▶ **TASK TO COMPLETE**
Please copy the records from their first line through the line that contains "Odmítnout (273, 1471)", and include both of those lines.

▶ **ENTRIES SUPPLIED**
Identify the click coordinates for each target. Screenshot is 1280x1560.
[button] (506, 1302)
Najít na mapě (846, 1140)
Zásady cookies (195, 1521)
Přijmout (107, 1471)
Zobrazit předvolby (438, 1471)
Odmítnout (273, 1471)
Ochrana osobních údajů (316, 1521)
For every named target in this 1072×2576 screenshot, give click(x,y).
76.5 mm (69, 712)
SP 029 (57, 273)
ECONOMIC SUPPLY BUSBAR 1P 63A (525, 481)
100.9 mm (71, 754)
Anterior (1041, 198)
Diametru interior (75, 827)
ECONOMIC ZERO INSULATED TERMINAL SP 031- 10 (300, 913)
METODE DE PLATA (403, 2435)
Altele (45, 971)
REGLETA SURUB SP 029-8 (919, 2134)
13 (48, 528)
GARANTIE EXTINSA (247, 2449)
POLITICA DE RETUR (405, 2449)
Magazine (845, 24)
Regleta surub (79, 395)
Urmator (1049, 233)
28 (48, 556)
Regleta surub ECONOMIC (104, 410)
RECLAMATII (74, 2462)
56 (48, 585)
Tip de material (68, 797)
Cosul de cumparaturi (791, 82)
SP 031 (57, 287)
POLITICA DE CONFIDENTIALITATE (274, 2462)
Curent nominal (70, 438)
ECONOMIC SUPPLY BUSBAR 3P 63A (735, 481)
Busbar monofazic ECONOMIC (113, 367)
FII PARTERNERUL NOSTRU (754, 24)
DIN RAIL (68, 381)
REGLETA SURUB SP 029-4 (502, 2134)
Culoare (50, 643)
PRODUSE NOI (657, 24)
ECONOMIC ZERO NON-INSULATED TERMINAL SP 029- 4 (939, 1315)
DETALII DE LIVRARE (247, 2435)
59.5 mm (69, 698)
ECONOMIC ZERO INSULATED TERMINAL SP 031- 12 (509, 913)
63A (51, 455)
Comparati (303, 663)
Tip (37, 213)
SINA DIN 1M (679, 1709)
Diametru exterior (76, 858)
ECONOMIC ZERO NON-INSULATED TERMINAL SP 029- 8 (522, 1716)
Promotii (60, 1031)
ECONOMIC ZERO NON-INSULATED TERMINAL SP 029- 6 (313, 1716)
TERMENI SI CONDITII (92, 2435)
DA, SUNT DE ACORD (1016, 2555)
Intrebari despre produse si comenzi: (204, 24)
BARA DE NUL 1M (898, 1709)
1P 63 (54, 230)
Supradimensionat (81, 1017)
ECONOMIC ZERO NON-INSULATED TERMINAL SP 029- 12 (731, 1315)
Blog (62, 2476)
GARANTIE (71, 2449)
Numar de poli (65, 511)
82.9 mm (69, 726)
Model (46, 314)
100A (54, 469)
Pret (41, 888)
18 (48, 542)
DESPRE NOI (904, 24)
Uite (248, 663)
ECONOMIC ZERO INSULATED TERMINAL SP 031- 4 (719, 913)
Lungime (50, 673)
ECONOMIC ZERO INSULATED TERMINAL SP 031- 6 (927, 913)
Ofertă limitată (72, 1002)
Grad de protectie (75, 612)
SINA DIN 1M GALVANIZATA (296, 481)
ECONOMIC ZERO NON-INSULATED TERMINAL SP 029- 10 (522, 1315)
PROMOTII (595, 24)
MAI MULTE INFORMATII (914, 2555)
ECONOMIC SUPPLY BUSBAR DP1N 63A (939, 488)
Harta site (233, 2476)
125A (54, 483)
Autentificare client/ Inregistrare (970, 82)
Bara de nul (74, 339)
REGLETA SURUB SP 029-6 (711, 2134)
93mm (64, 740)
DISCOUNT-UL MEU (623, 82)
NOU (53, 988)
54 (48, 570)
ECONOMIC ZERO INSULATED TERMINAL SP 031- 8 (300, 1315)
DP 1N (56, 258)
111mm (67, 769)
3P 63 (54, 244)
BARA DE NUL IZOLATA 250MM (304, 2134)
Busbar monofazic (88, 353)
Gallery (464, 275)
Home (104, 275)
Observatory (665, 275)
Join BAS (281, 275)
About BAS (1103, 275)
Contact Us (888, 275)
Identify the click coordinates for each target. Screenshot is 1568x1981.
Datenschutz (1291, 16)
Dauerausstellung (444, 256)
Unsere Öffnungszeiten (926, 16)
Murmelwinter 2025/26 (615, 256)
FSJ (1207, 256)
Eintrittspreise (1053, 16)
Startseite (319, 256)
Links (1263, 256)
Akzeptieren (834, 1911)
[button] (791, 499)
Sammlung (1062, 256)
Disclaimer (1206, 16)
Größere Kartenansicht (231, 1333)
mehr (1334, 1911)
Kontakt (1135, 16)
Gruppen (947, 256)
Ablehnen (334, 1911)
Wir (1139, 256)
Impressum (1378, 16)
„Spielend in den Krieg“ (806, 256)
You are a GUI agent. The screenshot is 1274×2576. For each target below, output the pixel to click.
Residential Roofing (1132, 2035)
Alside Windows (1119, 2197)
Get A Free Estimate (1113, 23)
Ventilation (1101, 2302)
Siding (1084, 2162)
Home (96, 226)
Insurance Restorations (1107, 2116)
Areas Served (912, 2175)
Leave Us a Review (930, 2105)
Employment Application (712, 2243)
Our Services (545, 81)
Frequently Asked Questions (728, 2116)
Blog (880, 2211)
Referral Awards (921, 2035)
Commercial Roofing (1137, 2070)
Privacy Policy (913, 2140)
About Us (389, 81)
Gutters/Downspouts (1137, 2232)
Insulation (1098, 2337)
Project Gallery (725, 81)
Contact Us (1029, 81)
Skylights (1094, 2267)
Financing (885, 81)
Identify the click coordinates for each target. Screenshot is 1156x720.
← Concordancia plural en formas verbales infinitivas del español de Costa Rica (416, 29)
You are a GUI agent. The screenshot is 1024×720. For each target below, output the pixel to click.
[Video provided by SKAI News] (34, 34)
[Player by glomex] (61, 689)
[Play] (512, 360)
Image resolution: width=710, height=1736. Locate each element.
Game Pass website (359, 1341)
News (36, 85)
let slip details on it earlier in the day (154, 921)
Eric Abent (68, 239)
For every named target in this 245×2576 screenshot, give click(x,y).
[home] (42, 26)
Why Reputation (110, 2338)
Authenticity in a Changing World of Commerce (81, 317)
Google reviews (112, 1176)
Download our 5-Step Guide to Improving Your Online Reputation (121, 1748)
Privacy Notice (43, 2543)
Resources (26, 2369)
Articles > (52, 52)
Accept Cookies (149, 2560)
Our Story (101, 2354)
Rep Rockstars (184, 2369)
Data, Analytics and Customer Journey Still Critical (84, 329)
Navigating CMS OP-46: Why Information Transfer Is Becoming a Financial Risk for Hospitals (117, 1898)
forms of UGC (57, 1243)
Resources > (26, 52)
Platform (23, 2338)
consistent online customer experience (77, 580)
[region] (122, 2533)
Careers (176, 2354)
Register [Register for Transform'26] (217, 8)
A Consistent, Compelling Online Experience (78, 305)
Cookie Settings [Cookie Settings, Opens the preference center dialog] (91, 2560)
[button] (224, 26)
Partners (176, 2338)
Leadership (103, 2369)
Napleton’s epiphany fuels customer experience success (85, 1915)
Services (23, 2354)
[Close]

▶ **PROBLEM SOLUTION**
Identify the click coordinates for each target. Screenshot is 1280x1560.
[button] (506, 1302)
Najít na mapě (846, 1140)
Zásady cookies (195, 1521)
Přijmout (107, 1471)
Zobrazit předvolby (438, 1471)
Odmítnout (273, 1471)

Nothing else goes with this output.